*Extracted text*:

:::

Flam is building the infrastructure to make that possible. The company has raised $14 million in Series A funding to scale its AI Infra, making it easy for marketers to turn any touchpoint into an interactive, app-less digital and 3D experience.

The round was led by RTP Global, with participation from Dovetail and other existing investors, bringing Flam’s total funding to $22 million.

To date, Flam has been transforming advertising by turning traditional ads into interactive MR experiences. A simple QR code Scan or a link will let users instantly immerse in an experience that can showcase a product, tell a story, or unlock a deeper layer of the brand — all without needing to download an app.

Flam’s platform allowed brands to launch interactive content via QR codes or link on any touchpoint – Digital, Broadcast TV, Mass Media, Retail, OOH, packaging, even WhatsApp messages.

:::

*Collected data*:

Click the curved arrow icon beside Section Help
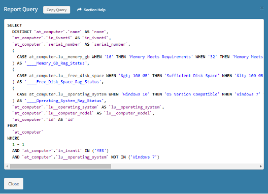Image resolution: width=268 pixels, height=194 pixels. [79, 10]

:::

*Short task 1*: According to the passage on Flam's funding, which firm led the Series A round?
*Short task 2*: Write out the passage on Flam's funding between "To date, Flam" and "download an app.", inclusive.
*Short task 3*: Extend the passage on Flam's funding, picking up after its final sentence.

*Task response 1*: RTP Global led the round.

*Task response 2*:
To date, Flam has been transforming advertising by turning traditional ads into interactive MR experiences. A simple QR code Scan or a link will let users instantly immerse in an experience that can showcase a product, tell a story, or unlock a deeper layer of the brand — all without needing to download an app.

*Task response 3*:
One scan or a link click, and consumers are instantly immersed in an experience that can showcase a product, tell a story, or unlock a deeper layer of the brand — all without needing to download an app.

Starting this year, Flam has been accelerating R&D on its app-less GenAI infrastructure that enables brands to create, publish and measure high-fidelity MR, 3D & Digital experiences in <300 ms on any smartphone.

The same infra already powers campaigns for Google, Samsung, Emirates and hundreds of global enterprises and agency powerhouses.

Our mission is to turn every touch-point — Digital, Broadcast TV, Mass Media, Retail, Stadium Fan engagements —into an interactive digital experience,” said Shourya Agarwal, co-founder & CEO of Flam.

“We are laser-focused to ship the GenAI tools that brands and enterprises have been yearning for. Flam has galvanised marketers around the world now we’re taking it to the next level with a full stack enterprise suite of products across channels; to make them engaging, measurable, interactive.”

The platform is already being used by 100+ global brands, including Google, Samsung, Emirates, Britannia, and Mahindra, with real-time mixed reality campaigns that have reached over 380+ million users.

From turning product packaging into shareable stories to activating 3D demos on TV ads and billboards, Flam is helping brands create experiences that feel native to how people consume media today.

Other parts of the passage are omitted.